[Start RECORDS SUPPLIED]

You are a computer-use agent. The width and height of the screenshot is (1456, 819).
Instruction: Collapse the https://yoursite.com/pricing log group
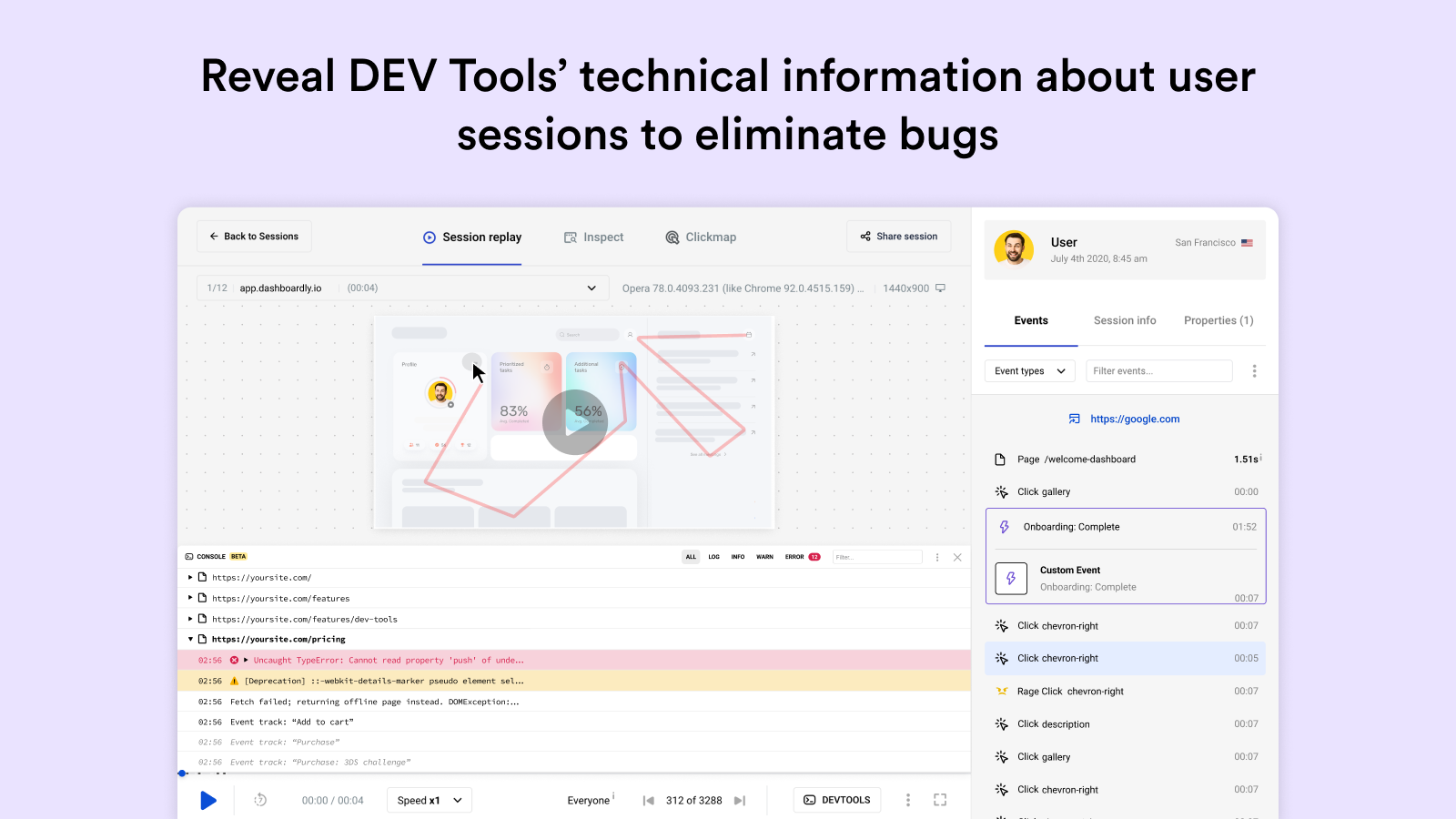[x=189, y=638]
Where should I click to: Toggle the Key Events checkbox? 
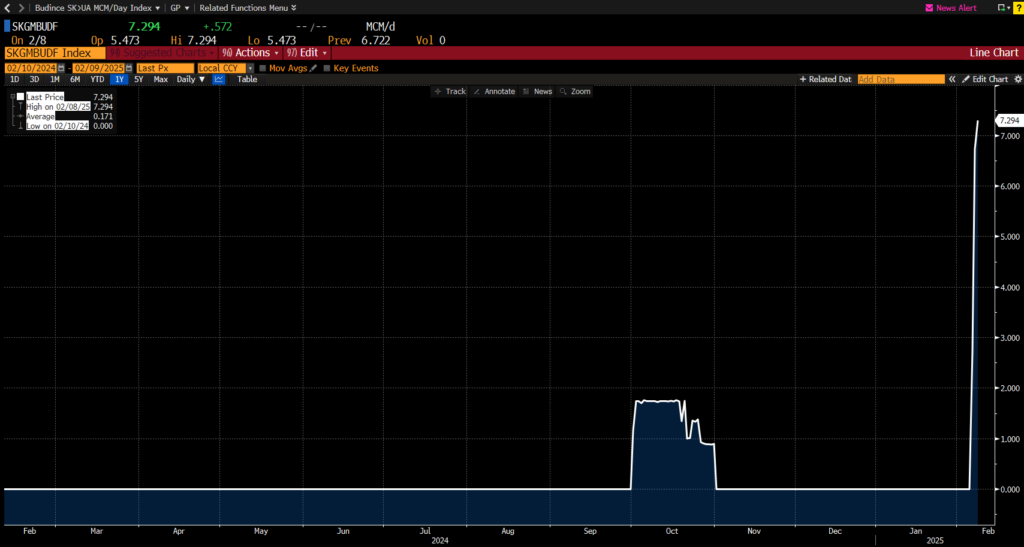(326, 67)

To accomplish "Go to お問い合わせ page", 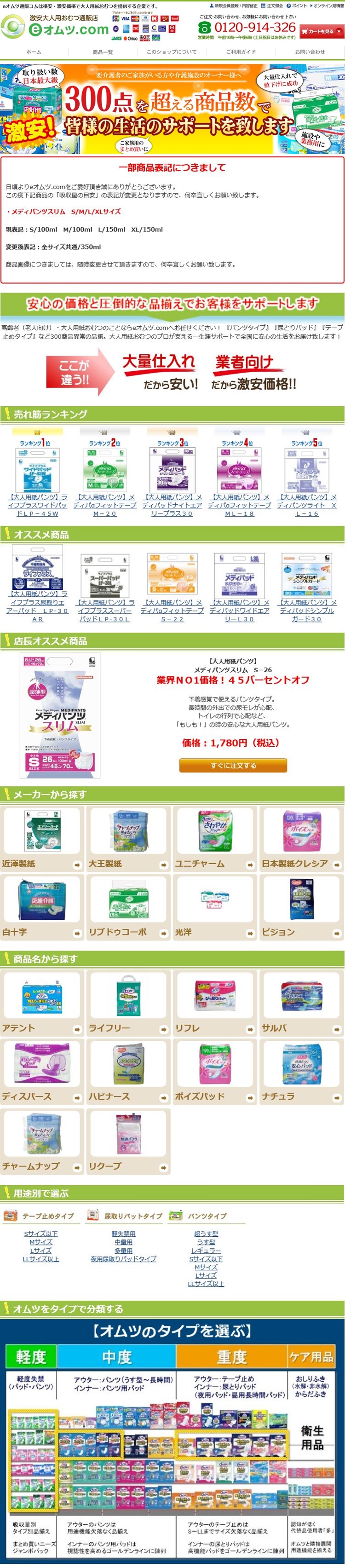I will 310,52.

[End RECORDS SUPPLIED]
[Start RECORDS SUPPLIED]

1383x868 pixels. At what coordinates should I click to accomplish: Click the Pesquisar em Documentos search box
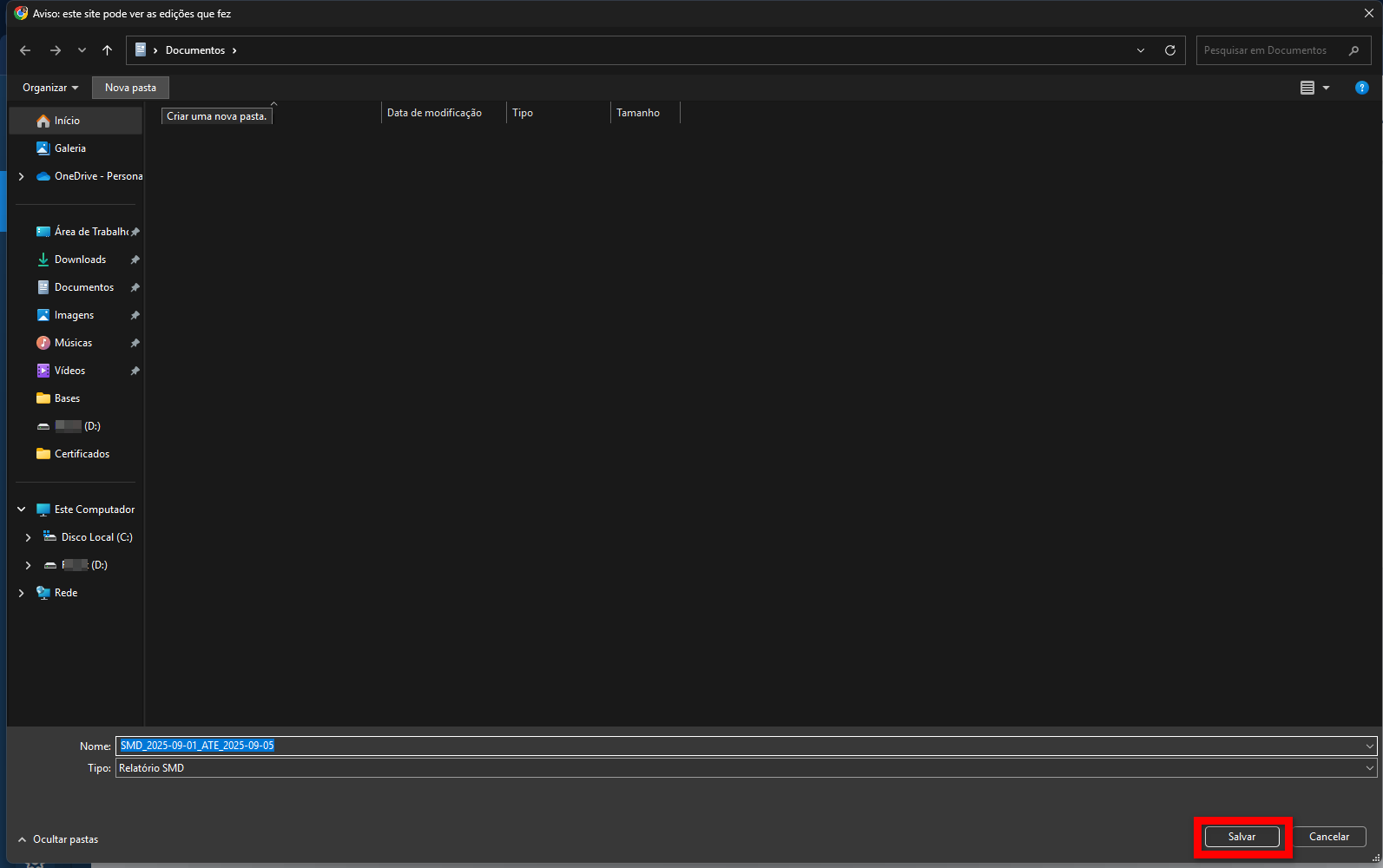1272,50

[End RECORDS SUPPLIED]

» THE TASK
Show every line in the records above that contains the word "should".

» CORRECT RESPONSE
Where should I click to: Toggle the Key Events checkbox? 
1383x868 pixels. At what coordinates should I click to accomplish: Click the Pesquisar em Documentos search box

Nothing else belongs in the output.